▸ Planteamiento:
Reescribe todo el pasaje de la reseña que va desde "El magún podría" hasta "pueblo, una tú.", y pon "abismo" en lugar de "desbarrancadero".

▸ Fragmento:

El magún / Larisa Cumin

Reseñas / Narrativas

El Magún
Larisa Cumin
Buenos Aires, Rosa Iceberg, 2022


Un nombre para el pasado

Por Laura Ortiz Gómez

El magún es un libro raro, dulce y puntiagudo, que se devora rápido, pero se digiere lento. Se saborea. Es un libro en donde la experimentación y el trabajo con el lenguaje te toma la mano y te hace sentir de alguna forma en casa. Casi puedes tener en la punta de la nariz ese olor específico de la casa de tu abuela, de la tierra mojada o ese olor intransferible de tu madre. El Magún es al mismo tiempo una novela circular (que se muerde la cola), un poema en prosa, una colección de micro-relatos afilados, un arco narrativo tradicional hecho de retazos y un desdoblamiento del amor.

El magún podría ser un álbum de fotos. O mejor aún, la sensación de espiar las vidas de la madre en un álbum. La narradora niña frente a la niña que la madre fue, la joven narradora frente a la niña que la madre fue, la adulta frente a la niña que la madre fue. Y todas las combinaciones posibles de este desdoblamiento. Hay algo terriblemente conmovedor en ese gesto: en el de espiar a la mujer que la madre fue antes de que nosotras naciéramos. Es como mirar de frente una potencia y una herida. Un desbarrancadero. Un mundo, un pueblo, una tú.

▸ Datos registrados:
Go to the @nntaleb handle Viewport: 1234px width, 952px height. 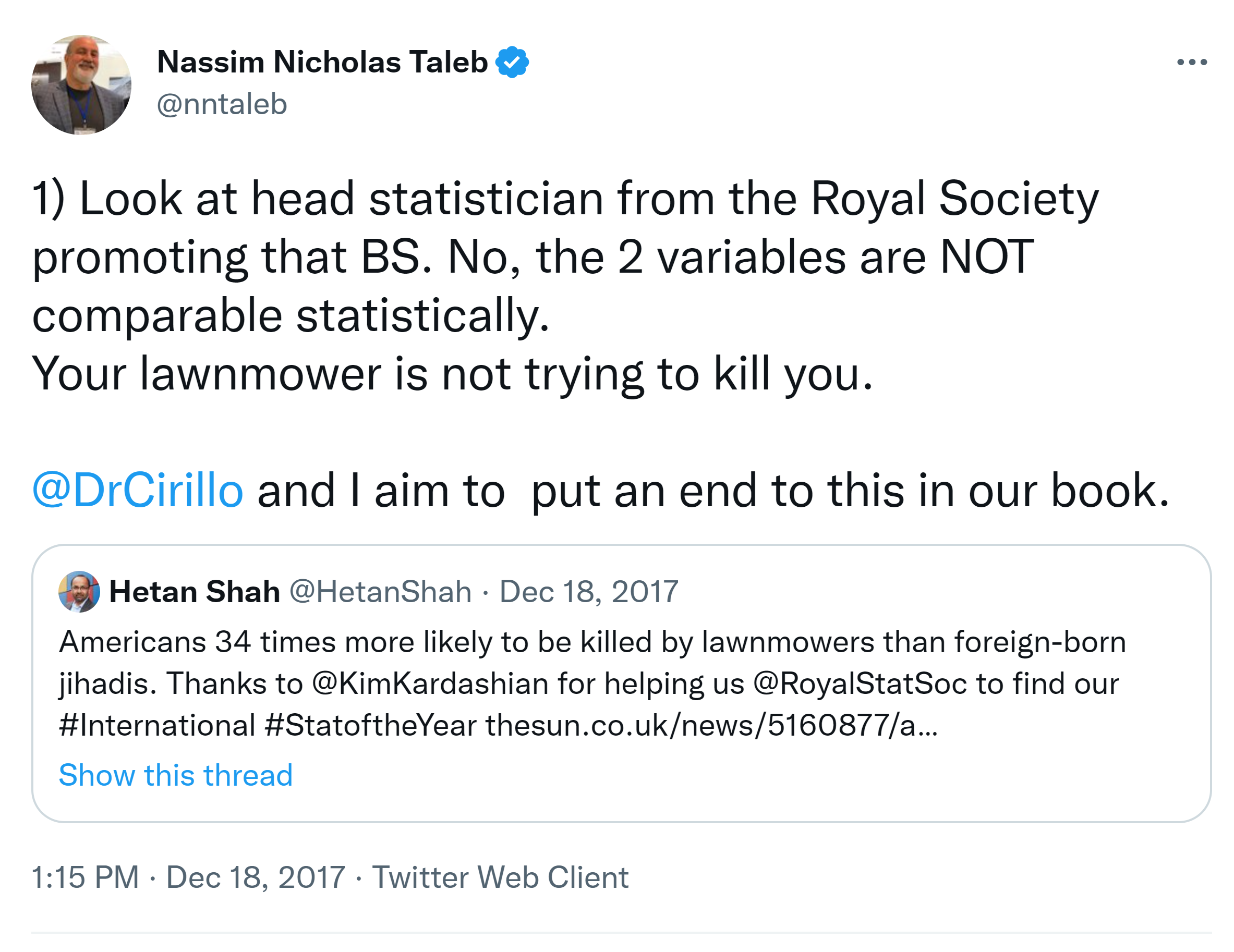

▸ Respuesta:
El magún podría ser un álbum de fotos. O mejor aún, la sensación de espiar las vidas de la madre en un álbum. La narradora niña frente a la niña que la madre fue, la joven narradora frente a la niña que la madre fue, la adulta frente a la niña que la madre fue. Y todas las combinaciones posibles de este desdoblamiento. Hay algo terriblemente conmovedor en ese gesto: en el de espiar a la mujer que la madre fue antes de que nosotras naciéramos. Es como mirar de frente una potencia y una herida. Un abismo. Un mundo, un pueblo, una tú.